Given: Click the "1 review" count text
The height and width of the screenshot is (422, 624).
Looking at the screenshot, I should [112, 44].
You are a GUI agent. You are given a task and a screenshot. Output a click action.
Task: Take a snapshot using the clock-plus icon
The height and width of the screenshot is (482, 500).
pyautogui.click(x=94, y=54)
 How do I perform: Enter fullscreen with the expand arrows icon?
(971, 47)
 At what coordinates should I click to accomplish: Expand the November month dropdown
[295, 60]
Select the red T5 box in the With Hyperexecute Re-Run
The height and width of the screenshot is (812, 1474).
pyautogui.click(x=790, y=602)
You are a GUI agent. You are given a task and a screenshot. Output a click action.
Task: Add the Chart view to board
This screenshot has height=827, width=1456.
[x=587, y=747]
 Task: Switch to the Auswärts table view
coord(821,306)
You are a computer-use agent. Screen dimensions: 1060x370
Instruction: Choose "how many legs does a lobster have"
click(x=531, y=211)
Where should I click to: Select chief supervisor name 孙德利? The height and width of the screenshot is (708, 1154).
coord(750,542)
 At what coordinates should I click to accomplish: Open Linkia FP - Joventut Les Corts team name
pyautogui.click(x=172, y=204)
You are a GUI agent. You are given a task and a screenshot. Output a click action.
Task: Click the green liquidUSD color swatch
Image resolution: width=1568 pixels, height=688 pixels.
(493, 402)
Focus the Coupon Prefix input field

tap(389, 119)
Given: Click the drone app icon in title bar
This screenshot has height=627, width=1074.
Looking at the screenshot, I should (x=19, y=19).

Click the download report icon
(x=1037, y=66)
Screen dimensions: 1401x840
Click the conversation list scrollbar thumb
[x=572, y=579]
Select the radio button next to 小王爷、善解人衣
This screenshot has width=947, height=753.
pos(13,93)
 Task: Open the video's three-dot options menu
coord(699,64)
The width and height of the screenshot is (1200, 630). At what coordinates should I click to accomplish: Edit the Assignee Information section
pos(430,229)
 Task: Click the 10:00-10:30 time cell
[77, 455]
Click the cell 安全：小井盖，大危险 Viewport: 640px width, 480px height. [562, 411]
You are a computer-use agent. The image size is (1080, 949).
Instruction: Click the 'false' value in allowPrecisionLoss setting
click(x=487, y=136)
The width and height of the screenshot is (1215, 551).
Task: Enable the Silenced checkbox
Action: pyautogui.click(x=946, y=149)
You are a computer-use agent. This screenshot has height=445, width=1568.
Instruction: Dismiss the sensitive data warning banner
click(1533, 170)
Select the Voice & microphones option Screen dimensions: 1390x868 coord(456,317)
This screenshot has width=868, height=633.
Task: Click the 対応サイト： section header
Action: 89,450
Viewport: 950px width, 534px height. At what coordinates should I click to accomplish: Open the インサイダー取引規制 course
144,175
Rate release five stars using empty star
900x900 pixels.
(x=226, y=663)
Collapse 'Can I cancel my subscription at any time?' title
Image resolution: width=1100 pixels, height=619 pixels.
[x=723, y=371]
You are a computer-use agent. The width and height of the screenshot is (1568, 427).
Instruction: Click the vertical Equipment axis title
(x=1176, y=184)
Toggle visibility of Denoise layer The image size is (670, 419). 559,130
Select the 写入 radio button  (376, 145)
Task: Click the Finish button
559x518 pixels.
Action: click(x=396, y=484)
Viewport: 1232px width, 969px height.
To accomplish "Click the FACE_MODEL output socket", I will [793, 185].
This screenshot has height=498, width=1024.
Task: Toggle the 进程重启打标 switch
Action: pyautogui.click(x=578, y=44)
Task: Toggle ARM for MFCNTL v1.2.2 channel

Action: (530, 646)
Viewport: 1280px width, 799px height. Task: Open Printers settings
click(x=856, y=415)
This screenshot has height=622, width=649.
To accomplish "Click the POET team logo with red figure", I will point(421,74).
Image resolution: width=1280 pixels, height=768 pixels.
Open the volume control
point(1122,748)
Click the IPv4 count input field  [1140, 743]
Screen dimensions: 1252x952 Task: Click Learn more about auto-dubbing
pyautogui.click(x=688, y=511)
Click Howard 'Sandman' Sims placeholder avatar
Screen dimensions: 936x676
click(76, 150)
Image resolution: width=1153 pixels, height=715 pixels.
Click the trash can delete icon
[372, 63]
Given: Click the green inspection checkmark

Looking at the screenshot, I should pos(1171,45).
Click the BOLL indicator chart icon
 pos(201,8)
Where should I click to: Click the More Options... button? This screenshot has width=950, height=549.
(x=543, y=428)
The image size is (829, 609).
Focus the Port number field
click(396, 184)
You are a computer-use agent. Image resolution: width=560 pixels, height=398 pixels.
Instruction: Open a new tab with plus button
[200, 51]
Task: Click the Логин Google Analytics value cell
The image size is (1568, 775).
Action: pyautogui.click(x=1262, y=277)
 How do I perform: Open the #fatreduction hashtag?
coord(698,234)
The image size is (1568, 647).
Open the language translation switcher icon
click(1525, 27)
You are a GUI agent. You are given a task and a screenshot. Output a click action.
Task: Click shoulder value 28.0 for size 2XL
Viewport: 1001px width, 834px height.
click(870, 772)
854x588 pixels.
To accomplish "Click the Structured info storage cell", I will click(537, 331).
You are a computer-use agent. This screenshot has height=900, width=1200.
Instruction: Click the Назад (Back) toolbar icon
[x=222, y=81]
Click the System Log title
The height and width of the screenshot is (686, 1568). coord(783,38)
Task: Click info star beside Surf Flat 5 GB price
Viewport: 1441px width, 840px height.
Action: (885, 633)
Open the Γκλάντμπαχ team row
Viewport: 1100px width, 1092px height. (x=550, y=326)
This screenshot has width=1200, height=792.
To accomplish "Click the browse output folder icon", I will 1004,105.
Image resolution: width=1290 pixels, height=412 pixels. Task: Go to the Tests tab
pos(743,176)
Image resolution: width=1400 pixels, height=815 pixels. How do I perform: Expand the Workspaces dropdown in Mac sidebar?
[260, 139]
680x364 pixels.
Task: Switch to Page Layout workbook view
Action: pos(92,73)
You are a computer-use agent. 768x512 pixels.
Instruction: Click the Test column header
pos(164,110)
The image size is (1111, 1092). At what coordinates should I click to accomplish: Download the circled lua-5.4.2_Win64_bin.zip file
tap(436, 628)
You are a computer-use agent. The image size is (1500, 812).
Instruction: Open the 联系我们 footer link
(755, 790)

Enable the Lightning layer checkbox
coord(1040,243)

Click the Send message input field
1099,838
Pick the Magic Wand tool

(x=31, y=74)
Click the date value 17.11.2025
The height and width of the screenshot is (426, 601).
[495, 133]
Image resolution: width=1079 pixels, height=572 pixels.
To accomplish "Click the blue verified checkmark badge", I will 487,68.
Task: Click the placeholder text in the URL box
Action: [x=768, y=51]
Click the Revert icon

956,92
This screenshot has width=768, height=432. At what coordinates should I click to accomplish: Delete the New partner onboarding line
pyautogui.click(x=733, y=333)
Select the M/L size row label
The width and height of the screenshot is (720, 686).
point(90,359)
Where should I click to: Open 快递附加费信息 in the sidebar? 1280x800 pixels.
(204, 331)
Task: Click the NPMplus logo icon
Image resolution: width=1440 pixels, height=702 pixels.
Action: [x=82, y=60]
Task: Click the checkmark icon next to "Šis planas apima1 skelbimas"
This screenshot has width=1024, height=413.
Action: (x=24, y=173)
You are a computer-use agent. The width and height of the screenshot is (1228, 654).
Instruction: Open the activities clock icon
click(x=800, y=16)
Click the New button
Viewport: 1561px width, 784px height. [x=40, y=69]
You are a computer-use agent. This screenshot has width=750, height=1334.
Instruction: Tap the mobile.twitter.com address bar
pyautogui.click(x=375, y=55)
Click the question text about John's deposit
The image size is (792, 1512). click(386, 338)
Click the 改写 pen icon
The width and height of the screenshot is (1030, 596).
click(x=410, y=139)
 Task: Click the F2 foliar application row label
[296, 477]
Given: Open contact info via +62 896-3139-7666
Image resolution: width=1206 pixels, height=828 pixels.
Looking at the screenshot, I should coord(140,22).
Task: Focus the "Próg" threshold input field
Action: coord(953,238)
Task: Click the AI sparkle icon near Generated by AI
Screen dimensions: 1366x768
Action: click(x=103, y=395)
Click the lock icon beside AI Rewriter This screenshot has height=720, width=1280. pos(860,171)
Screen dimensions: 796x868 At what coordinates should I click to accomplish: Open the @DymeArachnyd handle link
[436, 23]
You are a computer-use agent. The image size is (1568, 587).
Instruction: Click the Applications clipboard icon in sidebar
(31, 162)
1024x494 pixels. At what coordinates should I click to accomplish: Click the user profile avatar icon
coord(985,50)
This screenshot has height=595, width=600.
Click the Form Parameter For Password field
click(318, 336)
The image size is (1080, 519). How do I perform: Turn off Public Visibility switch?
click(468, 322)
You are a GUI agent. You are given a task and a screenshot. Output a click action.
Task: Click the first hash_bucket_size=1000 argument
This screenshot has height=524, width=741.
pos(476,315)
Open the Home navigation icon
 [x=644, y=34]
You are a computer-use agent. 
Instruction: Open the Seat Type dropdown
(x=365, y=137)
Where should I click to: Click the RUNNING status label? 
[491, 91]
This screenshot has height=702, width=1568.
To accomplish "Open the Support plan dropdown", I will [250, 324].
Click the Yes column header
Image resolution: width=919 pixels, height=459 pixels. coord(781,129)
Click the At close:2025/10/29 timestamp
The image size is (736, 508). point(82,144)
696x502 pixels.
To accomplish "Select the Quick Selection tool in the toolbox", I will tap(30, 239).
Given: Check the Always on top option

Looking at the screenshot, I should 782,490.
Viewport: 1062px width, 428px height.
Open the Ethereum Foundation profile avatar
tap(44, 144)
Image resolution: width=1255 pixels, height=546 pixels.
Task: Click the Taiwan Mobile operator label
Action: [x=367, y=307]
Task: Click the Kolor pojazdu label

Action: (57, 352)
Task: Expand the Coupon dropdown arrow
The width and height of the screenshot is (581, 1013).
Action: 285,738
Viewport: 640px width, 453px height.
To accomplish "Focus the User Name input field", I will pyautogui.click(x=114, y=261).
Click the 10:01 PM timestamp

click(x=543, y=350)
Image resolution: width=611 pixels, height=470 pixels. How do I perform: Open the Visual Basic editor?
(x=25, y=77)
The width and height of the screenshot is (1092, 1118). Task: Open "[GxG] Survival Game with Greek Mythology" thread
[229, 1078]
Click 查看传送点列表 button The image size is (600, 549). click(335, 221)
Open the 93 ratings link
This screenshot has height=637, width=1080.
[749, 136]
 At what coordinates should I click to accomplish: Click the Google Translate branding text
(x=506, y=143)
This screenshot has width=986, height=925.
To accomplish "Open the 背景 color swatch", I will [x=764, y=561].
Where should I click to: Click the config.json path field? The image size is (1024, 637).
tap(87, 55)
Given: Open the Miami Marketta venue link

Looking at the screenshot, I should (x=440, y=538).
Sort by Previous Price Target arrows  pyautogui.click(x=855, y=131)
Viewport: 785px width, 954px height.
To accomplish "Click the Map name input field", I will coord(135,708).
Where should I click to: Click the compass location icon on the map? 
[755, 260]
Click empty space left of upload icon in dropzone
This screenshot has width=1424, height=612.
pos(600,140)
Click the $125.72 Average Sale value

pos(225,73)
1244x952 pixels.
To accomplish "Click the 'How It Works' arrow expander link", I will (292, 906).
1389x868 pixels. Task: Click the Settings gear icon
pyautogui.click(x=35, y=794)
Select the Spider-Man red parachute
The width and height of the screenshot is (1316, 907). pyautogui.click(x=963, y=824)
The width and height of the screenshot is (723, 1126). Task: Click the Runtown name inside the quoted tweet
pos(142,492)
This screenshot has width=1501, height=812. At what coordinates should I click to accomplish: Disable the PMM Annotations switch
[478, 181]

◆ Directions for this task
Nothing should appear in the answer except the lines above from the line with "Instruction: Click the 'false'" through the line with "has height=445, width=1568.", both included, written out exactly.

◆ Output for this exercise
Instruction: Click the 'false' value in allowPrecisionLoss setting
click(x=487, y=136)
The width and height of the screenshot is (1215, 551).
Task: Enable the Silenced checkbox
Action: pyautogui.click(x=946, y=149)
You are a computer-use agent. This screenshot has height=445, width=1568.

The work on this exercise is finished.